Аннушка увидела, что я начертил седьмую черточку на двери, выходившей на застекленную веранду дачи.
— Это наш седьмой день, Аннушка. Значит, у нас осталось еще тринадцать дней.
— А потом?
— А потом известно. Твой отпуск кончится, мои каникулы тоже, и мы вернемся в Москву.
Я говорю неправду. Неправда не в том, что мы вернемся в Москву, а в том, что я веду себя, будто бы после нашего возвращения в Москву ничего не произойдет. Через неделю, самое большее, через десять дней после нашего возвращения в Москву мы с Керимом уедем. Дай руку, Стамбул! Но мы не будем устраивать прощальный праздник, как китайцы, как друзья Си-я-у. У нас другие условия. О нашем возвращении должны узнать только после того, как мы приедем на родину. Полиция в любом случае узнает все на следующий же день, потому что мы с Керимом начнем легально, не скрываясь, работать в журнале «Айдынлык». [51] Но главное, целыми и невредимыми добраться до Стамбула. Только в Коминтерне знают о нашем отъезде, да и то один-два человека, а еще знает представитель нашей компартии. Глупо, что я скрываю это от Аннушки, что веду себя с девушкой так, будто мы будем вместе еще, по крайней мере, год или два, даже не столько глупо, сколько дурно, но что тут поделаешь?
51
«Айдынлык» («Свет») — ежедневное издание социалистической направленности, которое существует с 1925 года по настоящее время, с перерывами; в разные периоды издавалось то в форме журнала, то в форме газеты.
— Зачем нужно считать, сколько нам еще дней осталось, Ахмед? Если я смотрю в театре какой-нибудь хороший спектакль, то не думаю о том, сколько он будет еще длиться.
— А хорош ли тот спектакль, что мы с тобой смотрим, а точнее, играем?
— Очень хорош… Но мне не нравится слово «играть». Не знаю, как ты, а я не играю.
— Но и не смотришь со стороны, да?
— Нет, но мы здесь, как бы так сказать, не играем в спектакле и не смотрим его, мы просто живем.
Аннушка с улыбкой смотрела на видневшиеся в открытую дверь веранды белые березы и высокие сосны, залитые солнцем. Затем ее улыбка погасла, исчезла, словно помада с губ, стертая невидимым платком. Сравнение, наверное, неудачное: улыбкой губы не накрасишь, но для аллегории подходит. Так вот: ее улыбка исчезла, словно помада с губ.
— Не могу себе представить, как смогу жить без тебя, Ахмед. Ты уедешь — через год или через три. И больше не вернешься.
— Почему? Вернусь, вот увидишь…
— Не вернешься.

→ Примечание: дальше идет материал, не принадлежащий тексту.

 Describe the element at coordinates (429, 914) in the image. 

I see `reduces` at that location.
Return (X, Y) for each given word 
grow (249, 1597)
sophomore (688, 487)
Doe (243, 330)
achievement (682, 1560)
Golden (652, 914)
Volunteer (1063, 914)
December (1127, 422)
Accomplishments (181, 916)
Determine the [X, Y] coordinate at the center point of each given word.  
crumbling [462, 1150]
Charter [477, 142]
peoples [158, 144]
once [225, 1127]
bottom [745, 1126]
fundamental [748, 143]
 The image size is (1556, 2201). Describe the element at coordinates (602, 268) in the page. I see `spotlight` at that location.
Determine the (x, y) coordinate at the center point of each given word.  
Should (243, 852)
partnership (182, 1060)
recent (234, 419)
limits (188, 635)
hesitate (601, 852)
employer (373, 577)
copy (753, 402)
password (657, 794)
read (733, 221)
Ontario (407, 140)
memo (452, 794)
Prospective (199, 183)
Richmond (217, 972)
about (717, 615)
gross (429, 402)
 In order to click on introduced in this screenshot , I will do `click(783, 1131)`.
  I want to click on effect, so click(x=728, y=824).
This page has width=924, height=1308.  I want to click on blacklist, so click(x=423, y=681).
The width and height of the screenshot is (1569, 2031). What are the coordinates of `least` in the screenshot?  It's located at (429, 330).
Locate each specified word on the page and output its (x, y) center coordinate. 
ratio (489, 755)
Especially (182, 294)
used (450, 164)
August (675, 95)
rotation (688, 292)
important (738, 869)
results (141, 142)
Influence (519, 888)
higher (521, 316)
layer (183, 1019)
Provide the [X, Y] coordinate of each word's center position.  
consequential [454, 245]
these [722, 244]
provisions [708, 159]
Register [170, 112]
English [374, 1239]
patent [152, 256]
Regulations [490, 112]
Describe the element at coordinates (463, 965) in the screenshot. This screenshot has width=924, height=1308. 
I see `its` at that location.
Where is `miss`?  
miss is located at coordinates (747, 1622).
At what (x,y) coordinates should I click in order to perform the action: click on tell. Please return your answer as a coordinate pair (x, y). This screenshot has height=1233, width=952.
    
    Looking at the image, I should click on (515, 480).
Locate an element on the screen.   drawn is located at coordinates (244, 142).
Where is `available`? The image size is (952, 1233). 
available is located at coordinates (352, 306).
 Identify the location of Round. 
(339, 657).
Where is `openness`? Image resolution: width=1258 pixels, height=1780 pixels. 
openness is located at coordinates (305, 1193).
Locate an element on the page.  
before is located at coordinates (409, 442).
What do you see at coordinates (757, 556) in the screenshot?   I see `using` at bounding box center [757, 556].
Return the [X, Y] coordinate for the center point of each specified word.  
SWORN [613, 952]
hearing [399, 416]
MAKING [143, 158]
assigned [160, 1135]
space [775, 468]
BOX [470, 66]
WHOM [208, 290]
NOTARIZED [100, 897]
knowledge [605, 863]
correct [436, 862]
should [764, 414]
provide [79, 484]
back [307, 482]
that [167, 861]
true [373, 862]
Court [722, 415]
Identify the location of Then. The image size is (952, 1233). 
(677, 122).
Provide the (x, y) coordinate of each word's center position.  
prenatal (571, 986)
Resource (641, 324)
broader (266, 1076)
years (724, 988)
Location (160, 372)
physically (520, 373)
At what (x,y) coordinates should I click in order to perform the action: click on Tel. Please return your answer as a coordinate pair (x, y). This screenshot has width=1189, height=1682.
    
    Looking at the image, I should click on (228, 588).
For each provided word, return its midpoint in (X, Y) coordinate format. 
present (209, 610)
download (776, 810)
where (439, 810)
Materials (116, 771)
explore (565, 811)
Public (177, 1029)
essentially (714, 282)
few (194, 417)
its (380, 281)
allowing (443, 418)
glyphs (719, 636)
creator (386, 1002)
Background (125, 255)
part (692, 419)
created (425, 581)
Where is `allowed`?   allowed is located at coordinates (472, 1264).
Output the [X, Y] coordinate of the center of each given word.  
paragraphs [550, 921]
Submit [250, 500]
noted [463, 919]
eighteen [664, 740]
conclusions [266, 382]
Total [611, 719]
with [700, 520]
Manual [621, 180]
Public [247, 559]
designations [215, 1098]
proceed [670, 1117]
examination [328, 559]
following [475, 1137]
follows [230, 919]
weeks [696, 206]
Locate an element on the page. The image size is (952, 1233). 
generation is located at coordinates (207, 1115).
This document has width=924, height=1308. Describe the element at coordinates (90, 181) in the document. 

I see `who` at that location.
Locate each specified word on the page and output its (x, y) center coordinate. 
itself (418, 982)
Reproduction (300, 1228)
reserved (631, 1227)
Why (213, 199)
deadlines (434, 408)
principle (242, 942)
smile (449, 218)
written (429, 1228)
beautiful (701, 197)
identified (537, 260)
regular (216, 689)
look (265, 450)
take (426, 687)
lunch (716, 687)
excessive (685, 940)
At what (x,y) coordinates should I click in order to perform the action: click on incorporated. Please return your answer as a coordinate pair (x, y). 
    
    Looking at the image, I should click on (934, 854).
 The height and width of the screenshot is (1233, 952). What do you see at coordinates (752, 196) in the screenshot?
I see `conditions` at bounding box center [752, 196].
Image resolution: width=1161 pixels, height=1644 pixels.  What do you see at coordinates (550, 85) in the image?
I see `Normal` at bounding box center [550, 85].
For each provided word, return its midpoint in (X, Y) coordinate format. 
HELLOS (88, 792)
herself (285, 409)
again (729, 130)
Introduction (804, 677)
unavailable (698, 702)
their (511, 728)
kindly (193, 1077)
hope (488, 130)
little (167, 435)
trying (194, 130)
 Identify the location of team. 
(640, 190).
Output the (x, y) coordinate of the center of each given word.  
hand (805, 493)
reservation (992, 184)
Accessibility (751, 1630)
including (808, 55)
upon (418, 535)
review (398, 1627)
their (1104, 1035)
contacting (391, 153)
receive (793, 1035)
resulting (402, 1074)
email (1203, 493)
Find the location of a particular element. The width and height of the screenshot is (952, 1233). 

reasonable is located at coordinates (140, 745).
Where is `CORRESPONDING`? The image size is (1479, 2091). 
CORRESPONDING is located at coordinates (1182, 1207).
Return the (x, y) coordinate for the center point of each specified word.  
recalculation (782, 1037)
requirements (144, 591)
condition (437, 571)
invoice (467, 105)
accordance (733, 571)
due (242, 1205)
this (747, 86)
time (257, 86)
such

Для меня ты умрешь. Но я не могу представить, как смогу жить без тебя.
— Ты же только что не собиралась думать о том, когда закончится пьеса?
— Значит, иногда я все-таки об этом думаю.
Я обнял ее. Поцеловал в губы.
Аннушкина дача, точнее, дача ее тетки — от Москвы на поезде сорок пять минут. Лес… В этом лесу есть еще много других дач. До нашей от станции — минут десять ходьбы. Если пройдет дождь, а до сих пор он был только раз, то, чтобы дойти по лесной дороге до нас, требуется акробатическая сноровка. Такая стоит грязь. Дача — одноэтажная. Построена из круглых сосновых бревен, как русские избы. Три комнаты. Вот одну из них нам и дала Мария Андреевна, Аннушкина тетка. Ее муж погиб в 1915 году на Кавказском фронте.